DDD Aggregates: Entity holding identifier to Non-Root Entity in another Aggregate - entity

I'm trying to understand Best Practise for relationships between entities and aggregates.
Imagine a design where you have a Product Aggregate, made up of of two entities:
Aggregate Root: Product
Child Entity: Sku
Where a product can have many Skus. The part numbers and names of the Skus and Product are invariant, in that changing the name of one must transactionally ensure the other is updated. Likewise, the product aggregate needs to ensure there are never duplicate Skus.
We have another Aggregate: StorageLocation. where 1 or more Skus are stored. However it's important that the StorageLocation know the specific Sku it's storing. ie. A StorageLocation in Canada should store the Sku local to that country, and not a Sku intended for the US market.
This implies to me that the StorageLocation needs to keep a reference to the Sku (as a reference to the Product Aggregate Root by itself does not provide enough information to determine the Sku being Stored).
From my readings this seems to break the principle that another Aggregate should not hold a reference to a non-root entity in another Aggregate.
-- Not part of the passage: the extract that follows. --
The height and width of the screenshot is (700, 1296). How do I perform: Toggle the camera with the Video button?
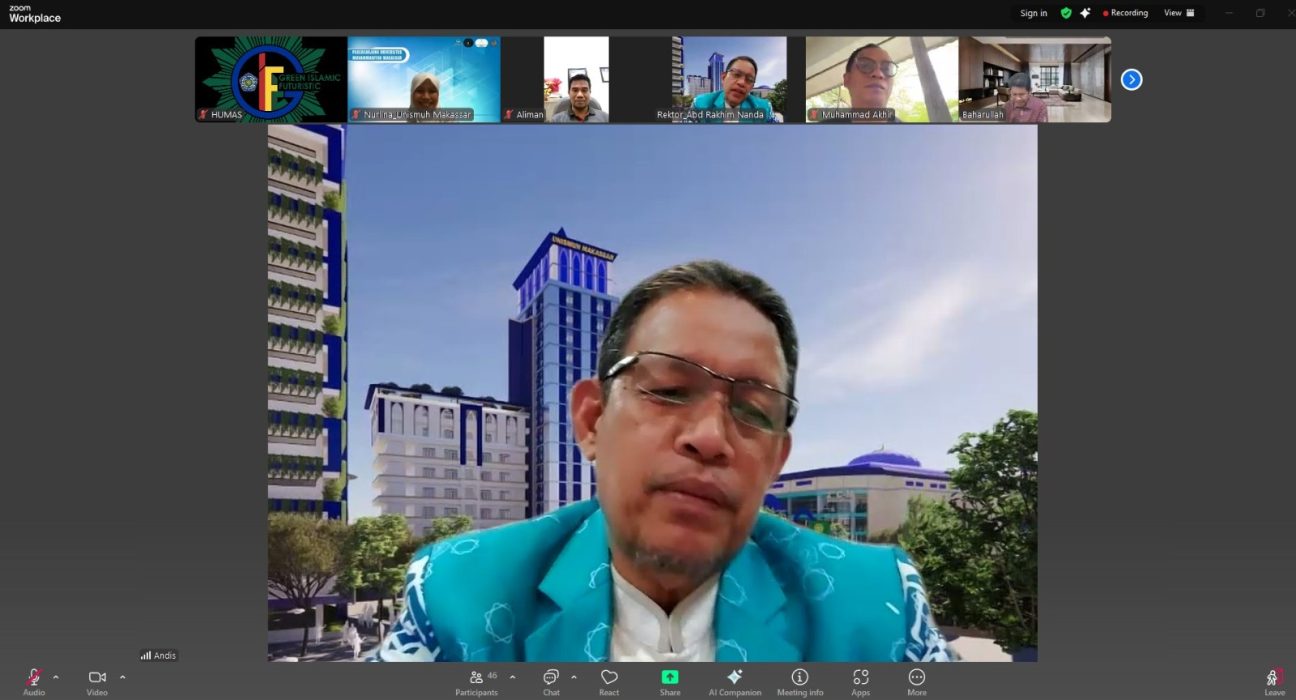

So question:
Is holding just an identifier to the Product and Sku in the StorageLocation aggregate acceptable?
I'm aware that a transient reference is deemed allowable, but in this instance (at least as far as I can tell) this information needs to be stored. As mentioned, storing a reference to the Product (or ProductId) is not enough.
Product and Skus have natural identifiers (Part Number, Sku Number). Does this provide greater flexibility for storing these values in the StorageLocation aggregate as they have meaning beyond technical implications.
Am I approaching this the wrong way and need to look at things differently. I often find it difficult to break out of a PK / FK mindset.
Thanks

The guidance to not store a reference to a child entity is founded on good principals but I believe often causes confusion. The goal is actually that the child entity does not necessarily have a 'globally unique' identifier, and that no repositories give direct access to the child entity using such a globally unique identifier.
However, if your StorageLocation holds the globally unique identifier for the Product, as well as a possibly locally unique identifier for the SKU, then there is nothing wrong with patterns such as:
var storageLocation = _storageLocationRepository.Get(id);
var product = _productRepository.Get(storageLocation.ProductId);
product.DoSomethingToSku(storageLocation.SkuId);
The key is that by ensuring that you always obtain the product from a repository, and then interact with the child entity via the product, you are ensuring the product has the opportunity to protect it's own invariants.
So to summarise:
Feel free store an identifier to a child entity as long as you also store the global identifier for its aggregate root.
In this case, the child entity id may be locally unique or globally unique - it doesn't matter as long as the access to the child entity is via the aggregate root.
Never load a child entity directly from the a repository and call methods on it - as then the aggregate root has no chance to protect its invariants.
In fact, you should never even have a repository for a child entity

Is holding just an identifier to the Product and Sku in the StorageLocation aggregate acceptable?
Yes, because identifiers are value objects in DDD, storing the identifier in the StorageLocation aggregate does not break the rule of holding a reference to another aggregate's child entity because the value object is just a value object and no longer has any direct association with the originating aggregate.
I'm aware that a transient reference is deemed allowable, but in this instance (at least as far as I can tell) this information needs to be stored. As mentioned, storing a reference to the Product (or ProductId) is not enough.
The dehydration of the StorageLocation aggregate root back to the db should include everything that needs to be persisted. The infrastructure layer determines how your domain objects are stored in the physical repository and could be a completely different model design than your domain model depending on the concerns with the persistence technology.
Product and Skus have natural identifiers (Part Number, Sku Number). Does this provide greater flexibility for storing these values in the StorageLocation aggregate as they have meaning beyond technical implications.
There is nothing to compare "greater flexibility" to because you would only use natural identifiers or transient references for referring to entities inside the Product aggregate from the StorageLocation aggregate.
Am I approaching this the wrong way and need to look at things differently. I often find it difficult to break out of a PK / FK mindset.
Keep in mind that the persistence layer concerns should not entangle with the domain model and that the intent is to make the domain model clear and synonymous with current business rules.

Related

Class Diagram: In A Composition Relationship Should a Child Class Always Have An ID Field?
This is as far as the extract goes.